They would then attend high-end stores, usually in Oxford Street and Knightsbridge, purchasing luxury items such as designer handbags, jewellery and giftcards, which would be sent back to the crime network.

After the laundering process was completed, Morgan-Findlay would often brag to his numerous contacts and send videos and screenshots of the mule account displaying the stolen proceeds in a bid to encourage them to open more mule accounts.


The Met opened an investigation after officers were alerted to a Facebook account, which appeared to be in use for the sole purpose of attracting money mules.

Videos and photographs were posted on the account requesting various types of accounts that the Facebook user wanted.

In one of the videos, the user is seen wearing a Cartier watch with a black strap. During another communication, he gave a mobile number that he could be contacted on – this came back as belonging to Morgan-Findlay.

As part of their enquiries, detectives uncovered that Huang had a ‘man on the inside,’ in the form of a bank employee who opened fraudulent bank accounts for Huang in exchange for money and gifts.

This man was Touhami, and officers found a number of messages had been exchanged on WhatsApp between the pair. The duo were also captured meeting on CCTV.

#### [SUPPLIED ENTRIES]
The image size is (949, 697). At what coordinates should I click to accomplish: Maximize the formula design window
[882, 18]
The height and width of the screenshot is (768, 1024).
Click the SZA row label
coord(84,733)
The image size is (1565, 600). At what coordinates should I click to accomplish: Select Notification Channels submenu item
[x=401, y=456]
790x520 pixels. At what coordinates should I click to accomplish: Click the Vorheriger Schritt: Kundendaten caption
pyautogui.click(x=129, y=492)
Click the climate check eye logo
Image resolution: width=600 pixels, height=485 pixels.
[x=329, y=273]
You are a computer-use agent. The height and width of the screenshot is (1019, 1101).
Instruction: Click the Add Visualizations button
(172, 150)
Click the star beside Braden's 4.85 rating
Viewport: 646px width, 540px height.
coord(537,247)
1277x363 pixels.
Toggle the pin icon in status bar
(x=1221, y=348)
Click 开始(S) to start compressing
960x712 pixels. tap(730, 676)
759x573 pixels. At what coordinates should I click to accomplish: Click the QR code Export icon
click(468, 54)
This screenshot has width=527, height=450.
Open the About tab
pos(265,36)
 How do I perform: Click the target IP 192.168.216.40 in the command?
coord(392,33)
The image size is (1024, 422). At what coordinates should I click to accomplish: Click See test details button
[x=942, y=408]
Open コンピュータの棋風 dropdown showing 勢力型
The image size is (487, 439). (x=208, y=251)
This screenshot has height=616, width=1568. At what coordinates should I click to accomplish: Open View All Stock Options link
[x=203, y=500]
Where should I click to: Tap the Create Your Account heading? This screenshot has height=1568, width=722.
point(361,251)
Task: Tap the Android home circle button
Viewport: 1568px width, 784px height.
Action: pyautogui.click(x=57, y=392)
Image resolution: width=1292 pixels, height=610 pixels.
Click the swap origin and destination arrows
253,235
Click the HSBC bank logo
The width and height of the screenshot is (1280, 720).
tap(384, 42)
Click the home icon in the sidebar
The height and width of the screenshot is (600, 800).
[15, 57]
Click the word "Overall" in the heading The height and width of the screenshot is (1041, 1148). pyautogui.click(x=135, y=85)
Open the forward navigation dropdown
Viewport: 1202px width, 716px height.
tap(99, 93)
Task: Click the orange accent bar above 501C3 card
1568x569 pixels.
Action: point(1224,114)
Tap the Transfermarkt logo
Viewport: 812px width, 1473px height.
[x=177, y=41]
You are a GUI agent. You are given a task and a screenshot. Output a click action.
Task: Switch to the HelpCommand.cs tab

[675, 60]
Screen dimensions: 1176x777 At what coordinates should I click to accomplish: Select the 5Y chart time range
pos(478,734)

#### [EXERCISE SET]
1. Please write out the money laundering article word for word, everything from "As part of their" down to "meeting on CCTV.".
2. Pick up the money laundering article after its last sentence and keep it going.

#### [ANSWERS GIVEN]
1.
As part of their enquiries, detectives uncovered that Huang had a ‘man on the inside,’ in the form of a bank employee who opened fraudulent bank accounts for Huang in exchange for money and gifts.

This man was Touhami, and officers found a number of messages had been exchanged on WhatsApp between the pair. The duo were also captured meeting on CCTV.

2.
In April 2018, Morgan-Findlay was arrested by officers, who recovered the mobile phones and a number of items including a Cartier watch identical to the one in the Facebook video.

He was released under investigation pending further enquiries. He was interviewed under caution on two further occasions in 2018 and 2019, where he answered no comment to all questions put to him.

Officers re-arrested Morgan-Findlay at his home address on Tuesday, 23 June on suspicion of money laundering offences. He answered no comment to all questions put to him and was charged the same day.

Huang was sentenced to five years and six months’ imprisonment.

News Shopper: Ayman Touhami

Touhami, 25, of Oakmead Road, Lambeth, was sentenced at Inner London Crown Court on Tuesday, May 11 to 18 months’ imprisonment, suspended for 18 months.

Detective Constable Angelina Pitorri, the investigating officer from the Met’s Cyber Crime Unit, said: “This has been a long and complex investigation, which saw officers working around the clock for more than two and a half years to bring Huang, Morgan-Findlay and Touhami to justice.

"I’d also like to thank our partners at the Cyber Defence Alliance for bringing this to our attention and providing us with a comprehensive evidential package, which allowed us to kick-start our investigation.

“Huang and Morgan-Findlay made their living off the misery of others, while Touhami enabled this to happen by abusing his position at the bank in exchange for cash and gifts.

"While there’s no evidence to suggest they directly defrauded the victims themselves, they clearly played a key role in this organised crime network.

“Money laundering is often glamorised in popular media, and can be thought of as a victimless crime, however every pound involved has been taken from an innocent member of the public and it has a significant impact on their lives.”